▸ WHAT NEEDS TO BE DONE
Retype the post about extracting a single file from a zip archive in Java in full, keeping every word, symbol, and line of code the same.

## BEGIN TEXT BLOCK

1

Below is some code which extracts a file from a zip file containing only a single file. However, the extracted file does not match the same file extracted via WinZip or other zip utility. I expect that it might be off by a byte if the file contains an odd number of bytes (because my buffer is size 2 and I just abort once the read fails). However, when analyzing (using WinMerge or Diff) the file extracted with code below vs. file extracted via Winzip, there are several areas where bytes are missing from the Java extraction. Does anyone know why or how I can fix this?

package zipinputtest;

import java.io.BufferedOutputStream;
import java.io.File;
import java.io.FileInputStream;
import java.io.FileNotFoundException;
import java.io.FileOutputStream;
import java.io.IOException;
import java.io.OutputStream;
import java.util.zip.ZipInputStream;

public class test2 {
    public static void main(String[] args) {
        try {
            ZipInputStream zis = new ZipInputStream(new FileInputStream("C:\\temp\\sample3.zip"));
            File outputfile = new File("C:\\temp\\sample3.bin");
            OutputStream os = new BufferedOutputStream(new FileOutputStream(outputfile));
            byte[] buffer2 = new byte[2];
            zis.getNextEntry();
            while(true) {
                if(zis.read(buffer2) != -1) {
                    os.write(buffer2);
                }
                else break;
            }
            os.flush();
            os.close();
            zis.close();
        } catch (FileNotFoundException e) {
            e.printStackTrace();
        } catch (IOException e) {
            e.printStackTrace();
        }
    }
}

I was able to produce the error using this image (save it and zip as sample3.zip and run the code on it), but any binary file of sufficient size should show the discrepancies.

## END TEXT BLOCK
## BEGIN SUPPLIED INFORMATION

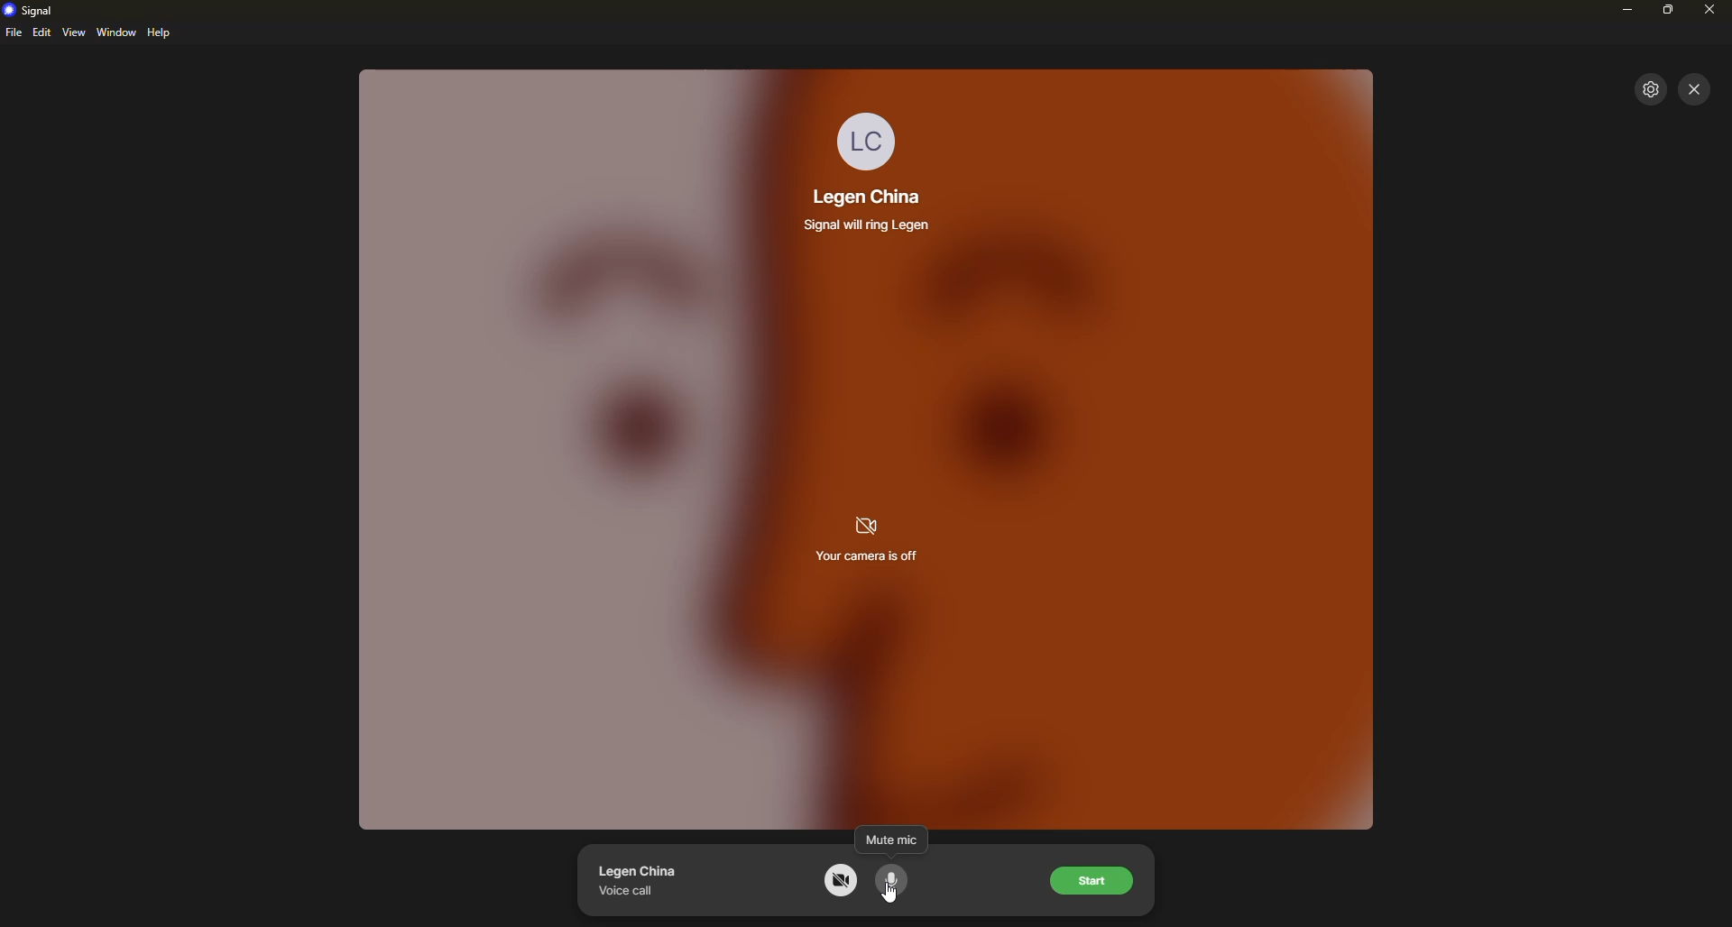 The width and height of the screenshot is (1732, 927). I want to click on contact voice call, so click(646, 879).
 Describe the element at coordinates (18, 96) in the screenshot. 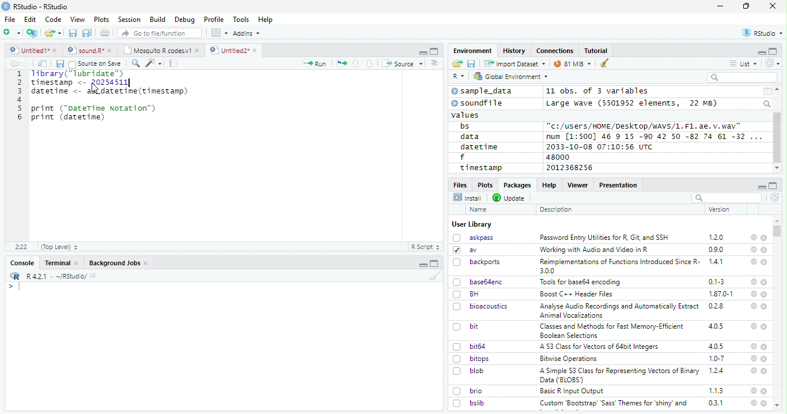

I see `Numbering line` at that location.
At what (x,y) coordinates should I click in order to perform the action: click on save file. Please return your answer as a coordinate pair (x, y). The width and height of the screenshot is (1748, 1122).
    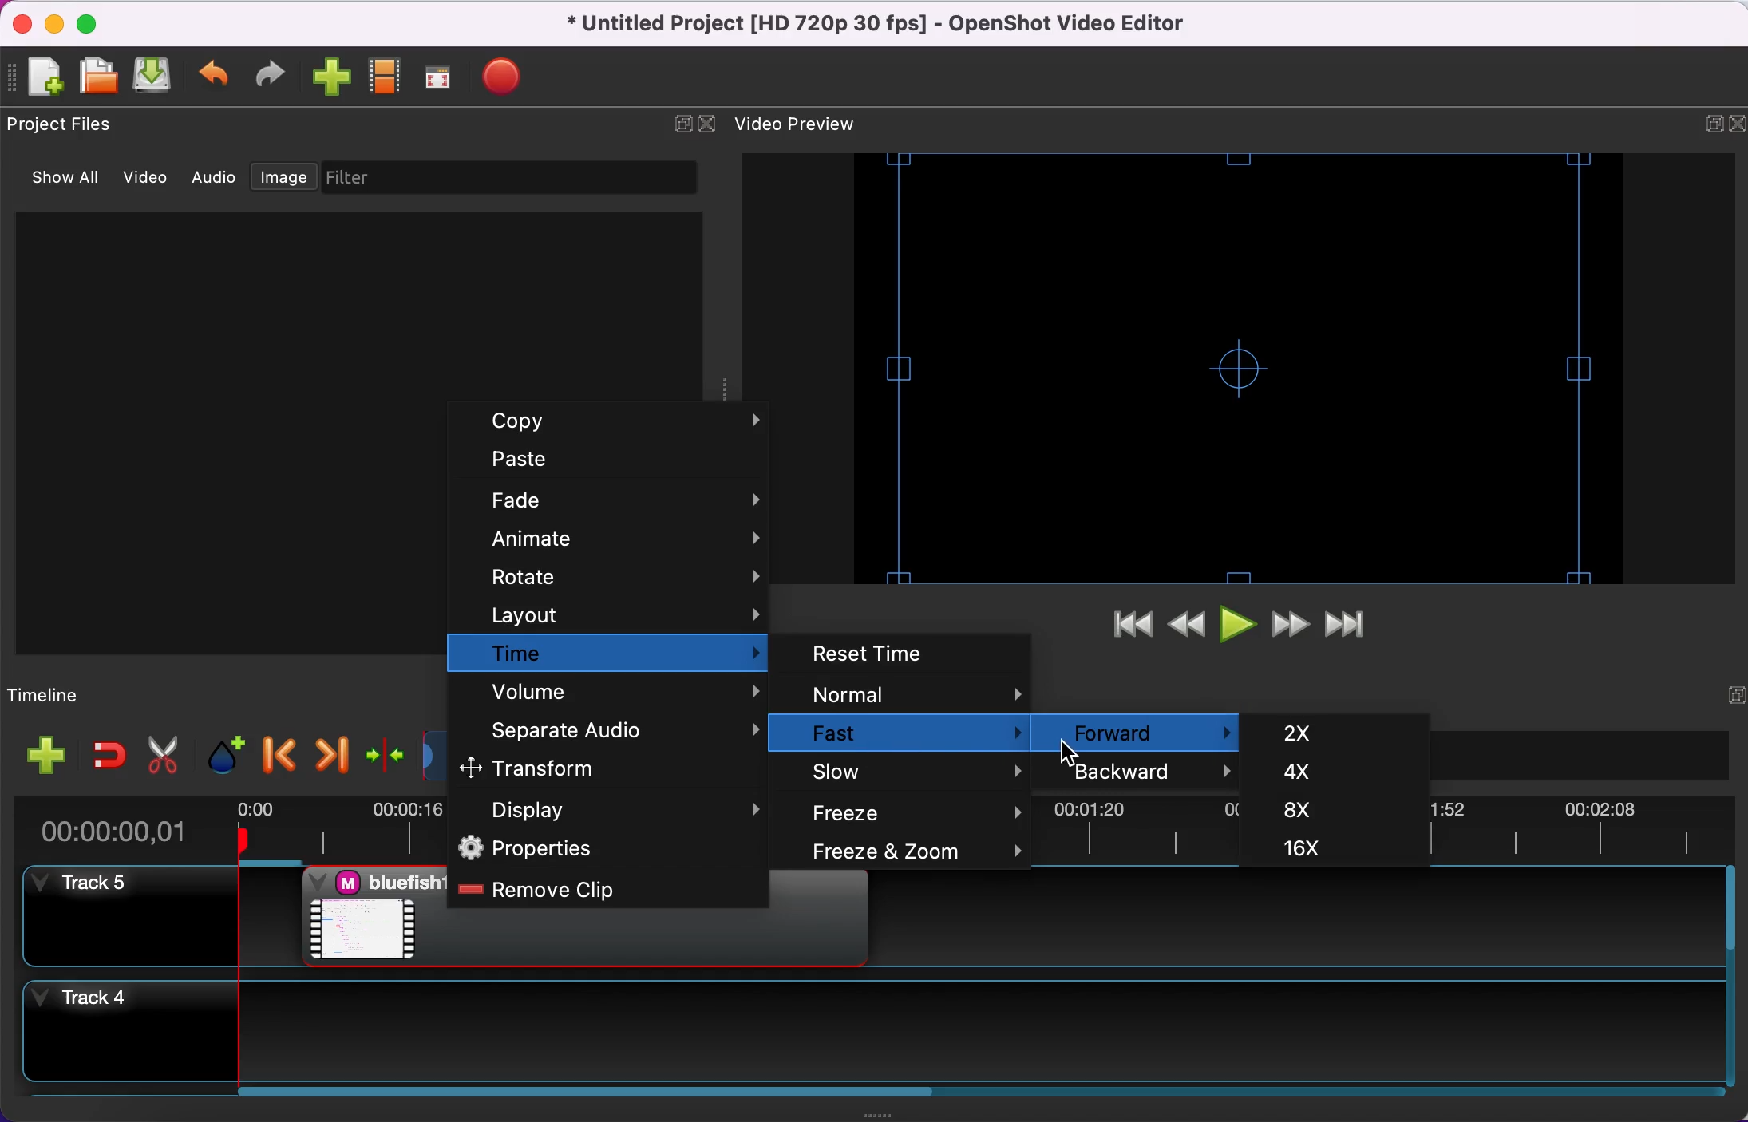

## END SUPPLIED INFORMATION

▸ IN RESPONSE
1

Below is some code which extracts a file from a zip file containing only a single file. However, the extracted file does not match the same file extracted via WinZip or other zip utility. I expect that it might be off by a byte if the file contains an odd number of bytes (because my buffer is size 2 and I just abort once the read fails). However, when analyzing (using WinMerge or Diff) the file extracted with code below vs. file extracted via Winzip, there are several areas where bytes are missing from the Java extraction. Does anyone know why or how I can fix this?

package zipinputtest;

import java.io.BufferedOutputStream;
import java.io.File;
import java.io.FileInputStream;
import java.io.FileNotFoundException;
import java.io.FileOutputStream;
import java.io.IOException;
import java.io.OutputStream;
import java.util.zip.ZipInputStream;

public class test2 {
    public static void main(String[] args) {
        try {
            ZipInputStream zis = new ZipInputStream(new FileInputStream("C:\\temp\\sample3.zip"));
            File outputfile = new File("C:\\temp\\sample3.bin");
            OutputStream os = new BufferedOutputStream(new FileOutputStream(outputfile));
            byte[] buffer2 = new byte[2];
            zis.getNextEntry();
            while(true) {
                if(zis.read(buffer2) != -1) {
                    os.write(buffer2);
                }
                else break;
            }
            os.flush();
            os.close();
            zis.close();
        } catch (FileNotFoundException e) {
            e.printStackTrace();
        } catch (IOException e) {
            e.printStackTrace();
        }
    }
}

I was able to produce the error using this image (save it and zip as sample3.zip and run the code on it), but any binary file of sufficient size should show the discrepancies.